When the Supreme Court created the modified categorical approach in Taylor, the Court issued an admonition to sentencing judges regarding the “practical difficulties and potential unfairness of a factual approach” to determining sentencing enhancements for prior convictions. 495 U.S. at 601, 110 S.Ct. 2143. The Court rightly worried that sentencing courts might be looking at convictions from years or even decades prior with scant record in order to determine if prior convictions qualified for sentencing enhancements. This, in the Court’s opinion, could lead to a whole new “mini-trial” by the sentencing judge thus implicating the defendant’s *1154Sixth Amendment right. In this instance, the majority believes that the sentencing judge disregarded the Taylor admonition. I do not believe that the sentencing judge has run afoul of Taylor. No re-weighing of the evidence has occurred. The sentencing judge made no witness credibility determinations. The sentencing judge did not put the Defendant on trial for his 1999 convictions. Instead, the sentencing judge merely looked to an opinion issued by three of his state court brethren which recited the underlying facts and necessary findings of the jury.

The question presented here is whether or not the District Court could rely on the facts as elucidated by the State Appellate court. Recently, this Court in an en banc decision expanded the materials that a sentencing court could rely on in determining a sentence enhancement. United States v. Strickland, 601 F.3d 963 (9th Cir.2010) (en banc).
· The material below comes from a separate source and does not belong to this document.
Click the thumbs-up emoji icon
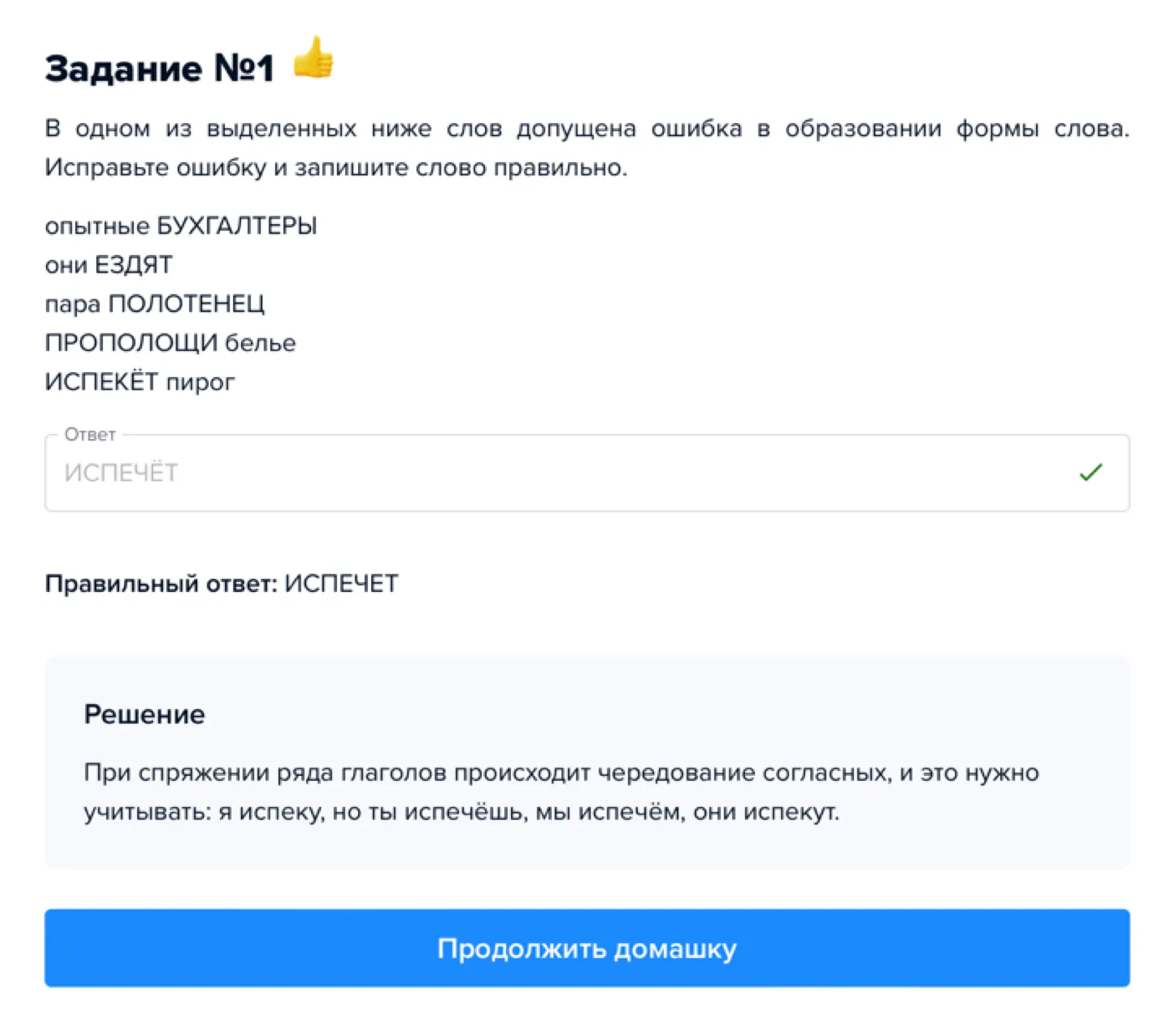The image size is (1174, 1036). click(314, 58)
The Court held that a district court could rely on an out of state docket sheet in determining if the prior conviction was a predicate offense for sentencing purposes. Id. at 968.

Here, I believe that the unpublished State Court Appellate opinion satisfies the requirement of reliability. First, it was prepared by the court itself. Secondly, as stated unequivocally in oral arguments, appellate judges plainly have a legal and professional obligation to get the facts right. Finally, the Defendant had the right to examine and challenge the opinion’s content. Here, the Defendant could have challenged the State Appellate Court’s factual findings after publication if he disagreed with the court’s factual characterization. He did not do so. Accordingly, the State Appellate Court opinion is reliable pursuant to Strickland and United States v. Snellenberger, 548 F.3d 699, 701 (9th Cir.2008)(eTO banc).
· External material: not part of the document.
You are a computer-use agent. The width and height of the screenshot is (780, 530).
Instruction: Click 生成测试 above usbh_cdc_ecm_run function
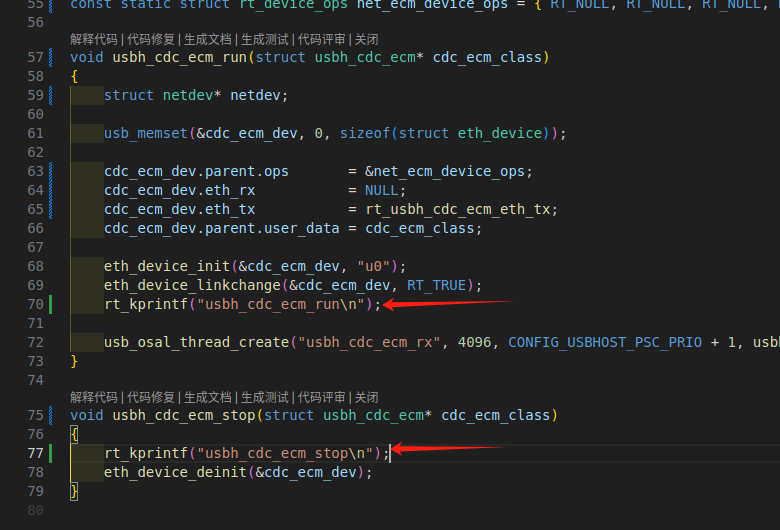[x=267, y=39]
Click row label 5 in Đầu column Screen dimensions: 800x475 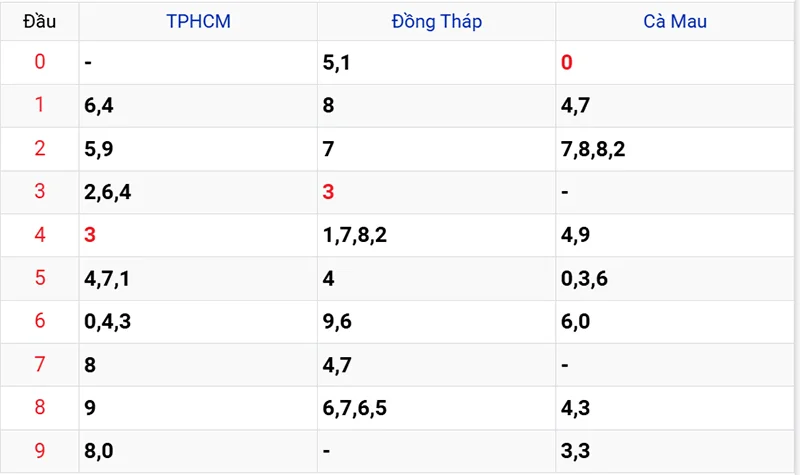[40, 278]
When, as here, a defendant puts the victim in a headlock and choked her before fondling her breasts and penetrating her with a foreign object, I am left with no doubt that he used violent physical force to achieve his objective. Defendant has never attempted to recast or recharacterize the facts of his 1999 conviction.

Given these facts, the District Judge correctly found the Defendant’s 1999 convictions were “crimes of violence” as contemplated by the United States Sentencing Guidelines.
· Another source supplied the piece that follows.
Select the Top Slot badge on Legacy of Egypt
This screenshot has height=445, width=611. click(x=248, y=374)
What the court below knew from the record in this case, beyond doubt, is that the Defendant committed a “forcible sex offense” which is an enumerated “crime of violence.” As this Court, en banc, stated in its closing in Strickland, “[t]he modified categorical approach is not a judicial version of three-card monte. Rather, the challenge is to determine whether a conviction under a non-categorical state statute was clearly based on facts that meet the federal generic definition of the crime.” 601 F.3d at 970. (emphasis added).

As such, I would AFFIRM the sentence of the District Court.